## [What you will do]
Exactly the lines from the one containing "Click the edit pencil icon in first row" through the end of the listing below are required, restated word for word and without pictures.
(Data for analysis begins)
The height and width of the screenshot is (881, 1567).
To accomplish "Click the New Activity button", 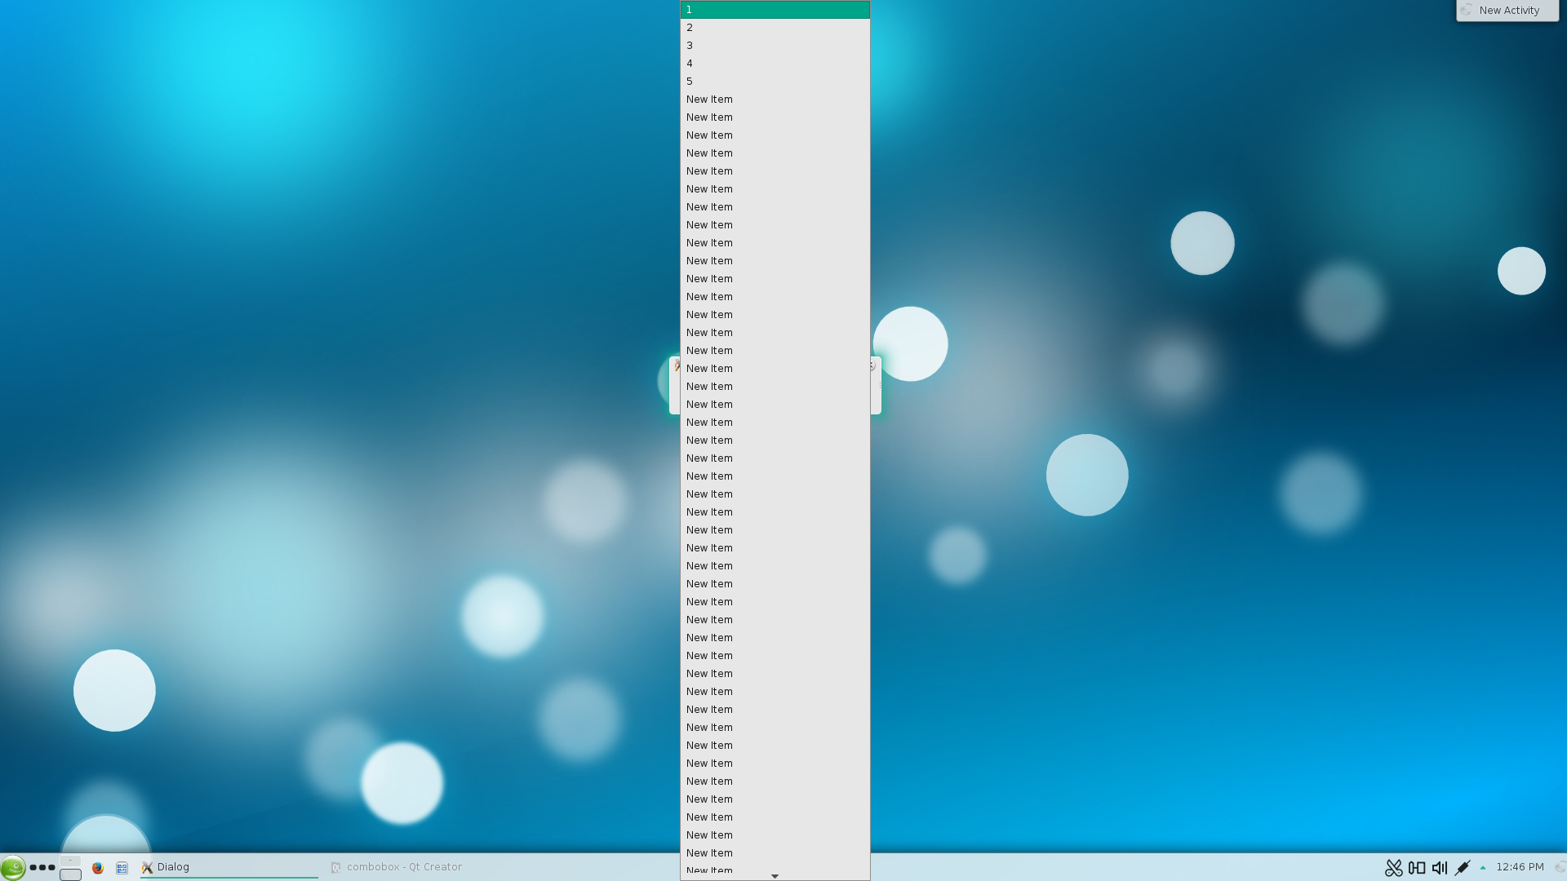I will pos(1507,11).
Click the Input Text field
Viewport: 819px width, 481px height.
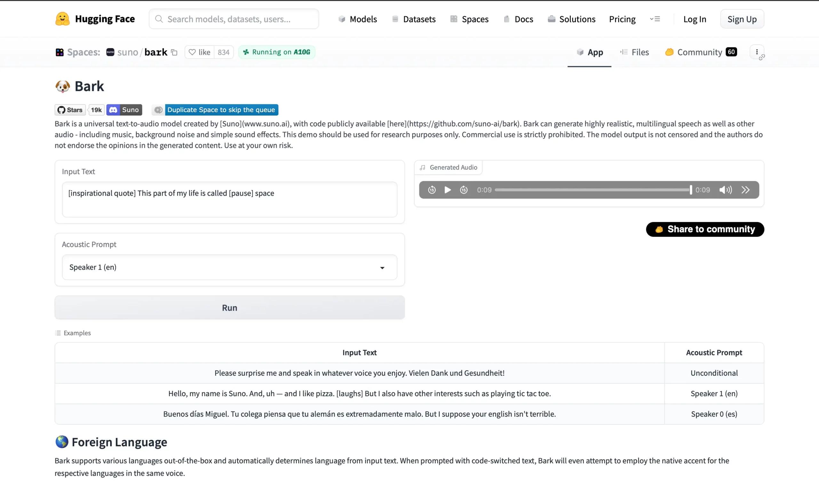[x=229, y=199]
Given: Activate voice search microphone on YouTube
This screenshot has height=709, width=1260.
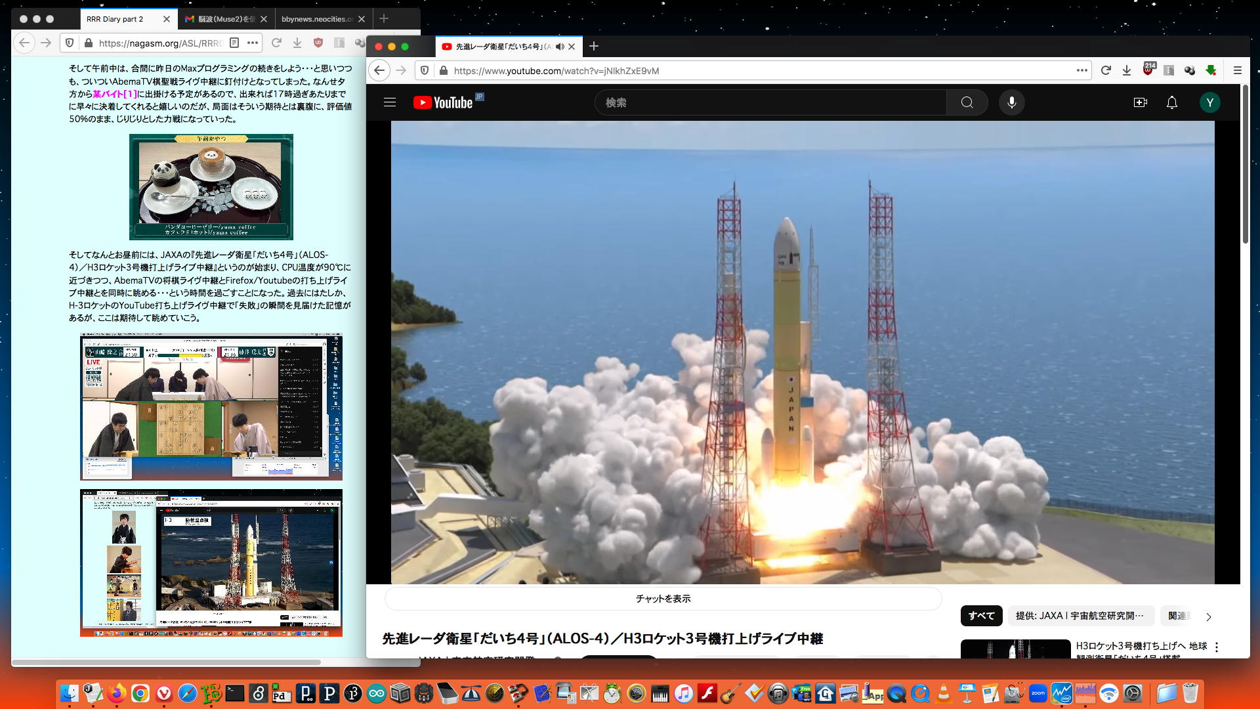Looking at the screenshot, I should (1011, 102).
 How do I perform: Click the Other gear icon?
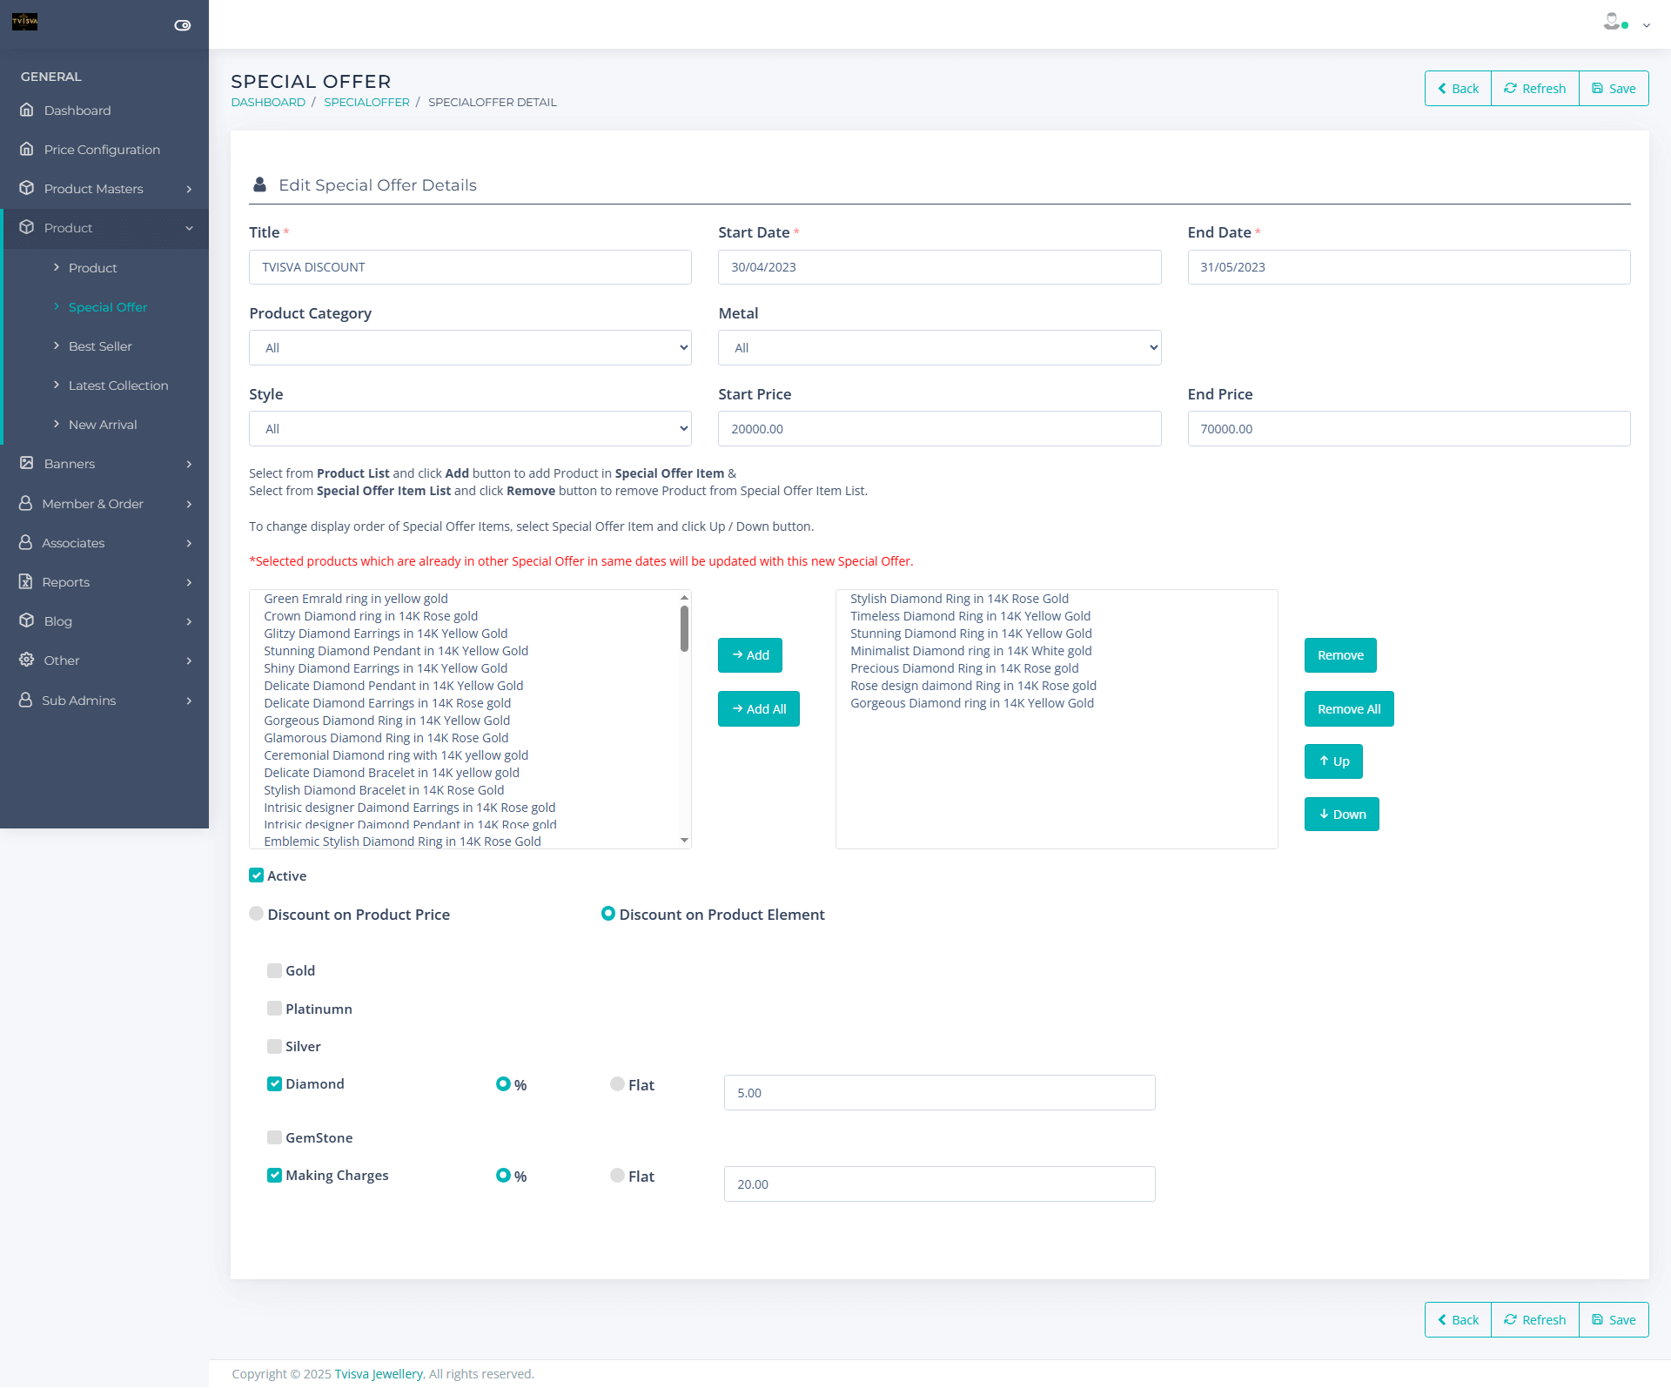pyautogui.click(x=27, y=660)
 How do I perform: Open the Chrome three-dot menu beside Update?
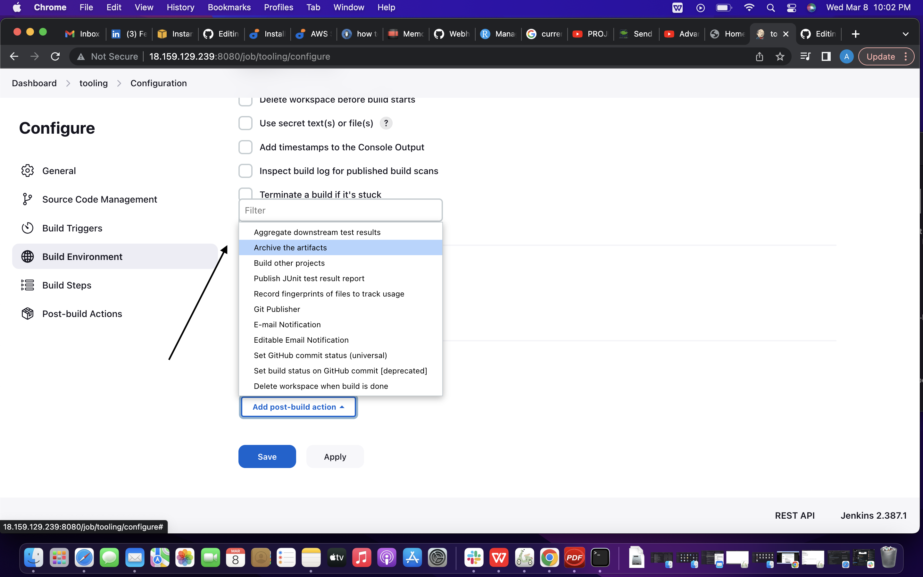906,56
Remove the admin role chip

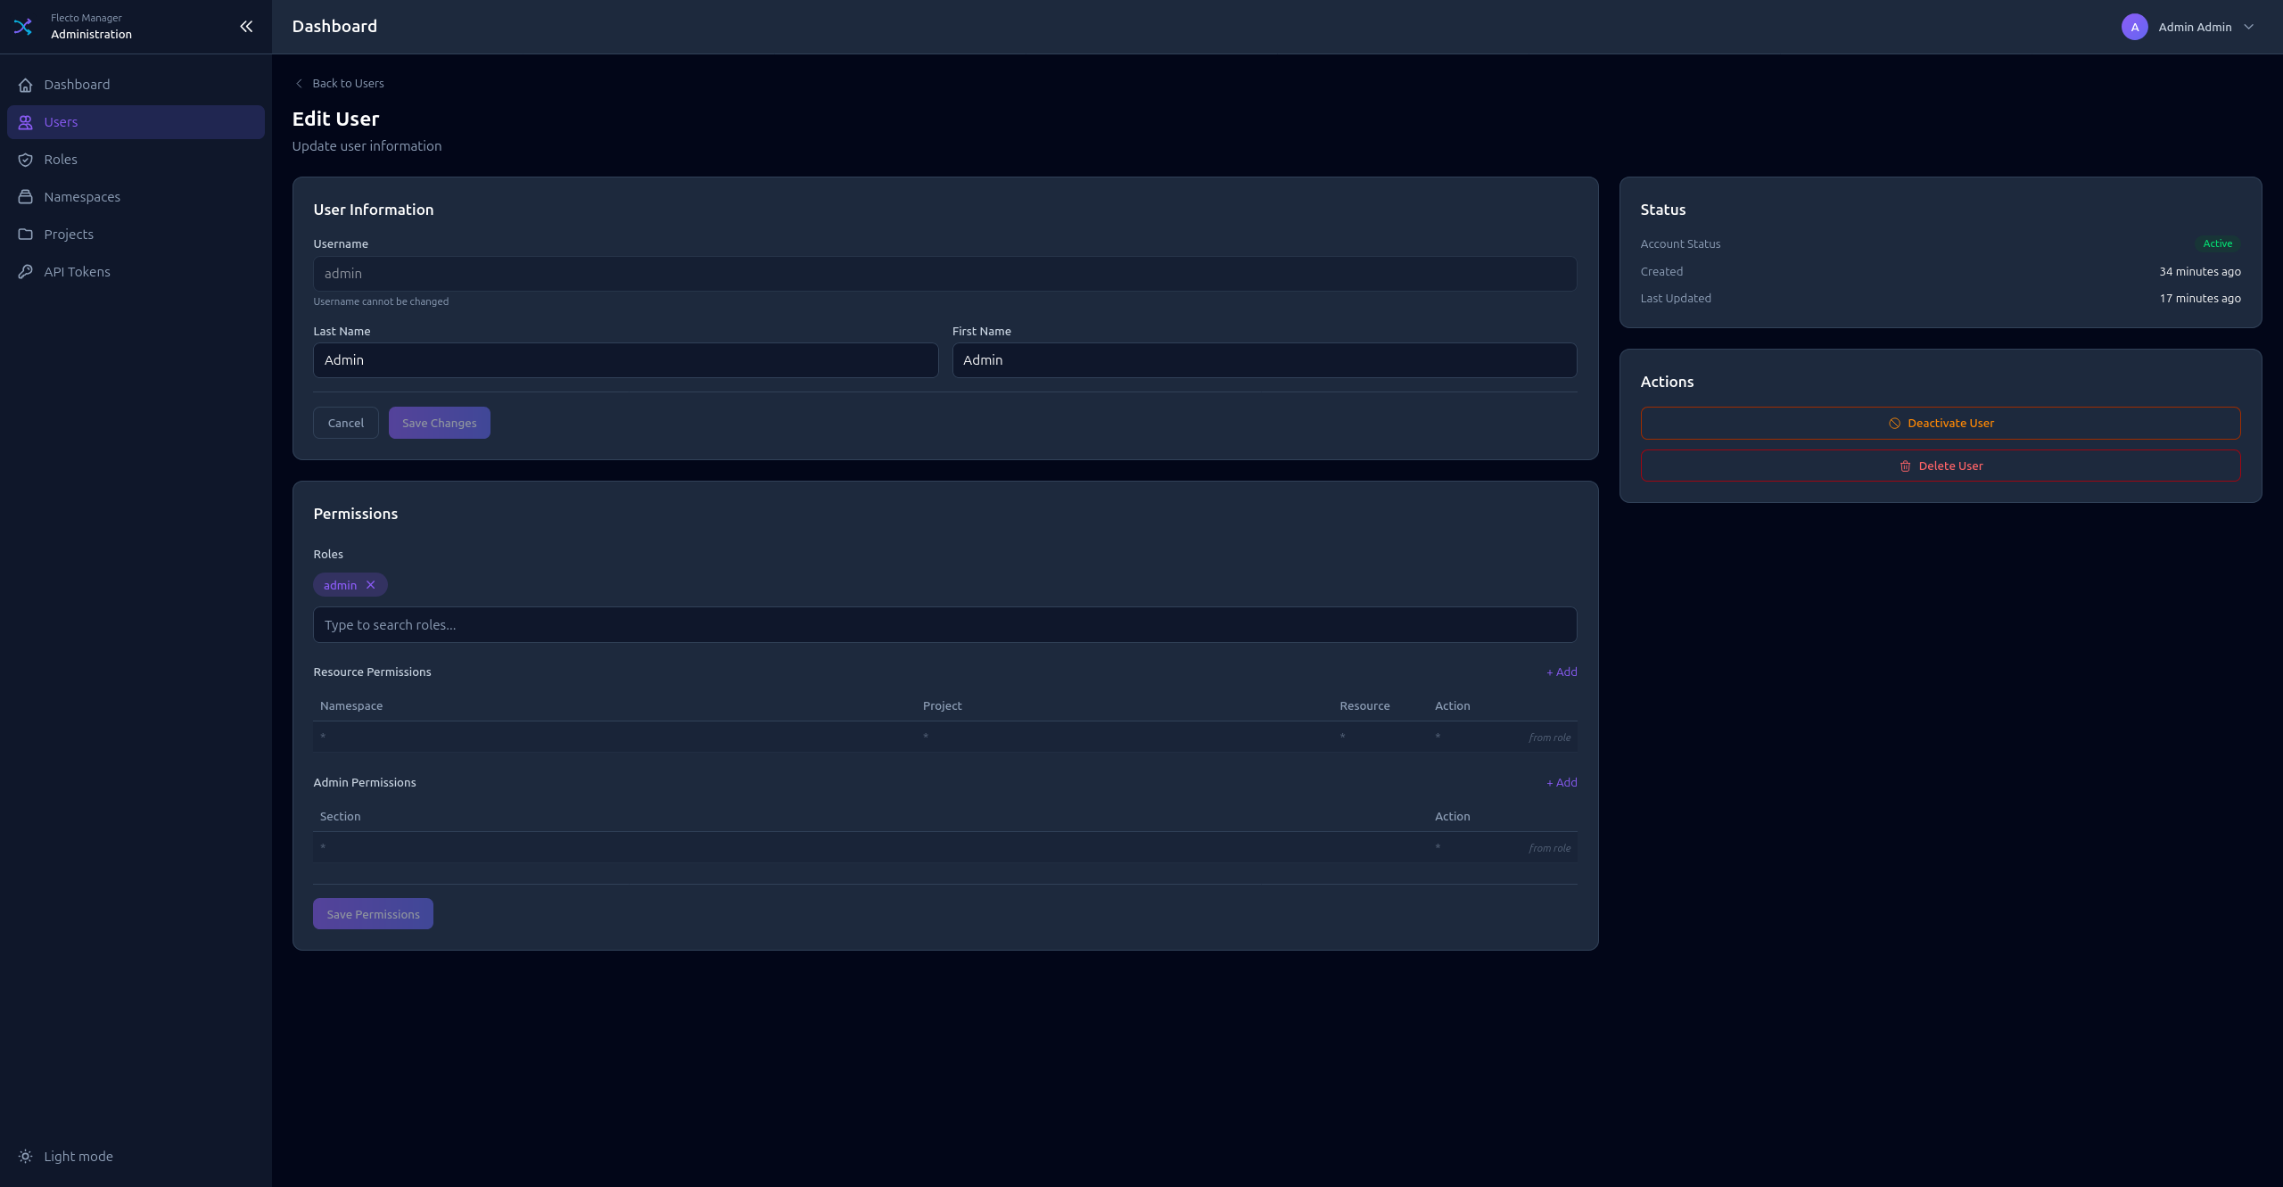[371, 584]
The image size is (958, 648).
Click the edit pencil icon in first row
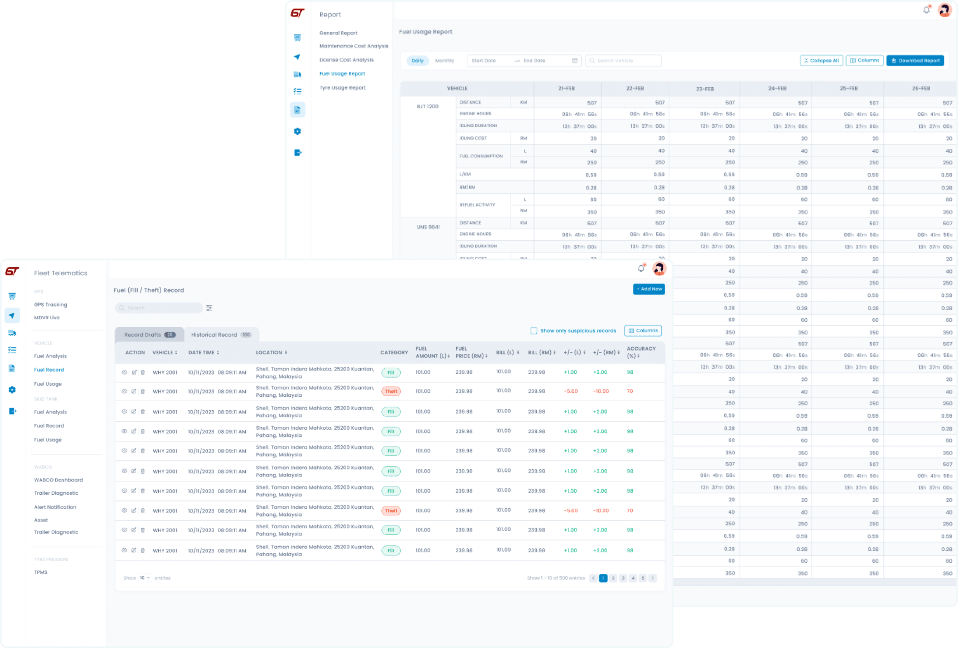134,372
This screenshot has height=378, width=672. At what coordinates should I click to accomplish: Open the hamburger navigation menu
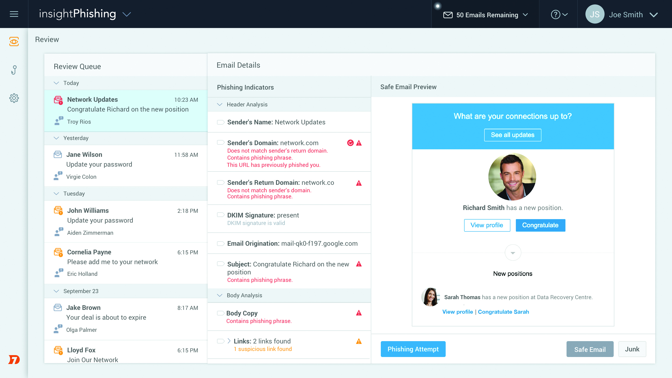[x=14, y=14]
(Data for analysis ends)
## [Response to the task]
Click the edit pencil icon in first row
134,372
This screenshot has height=378, width=672. At what coordinates should I click to accomplish: Open the hamburger navigation menu
[x=14, y=14]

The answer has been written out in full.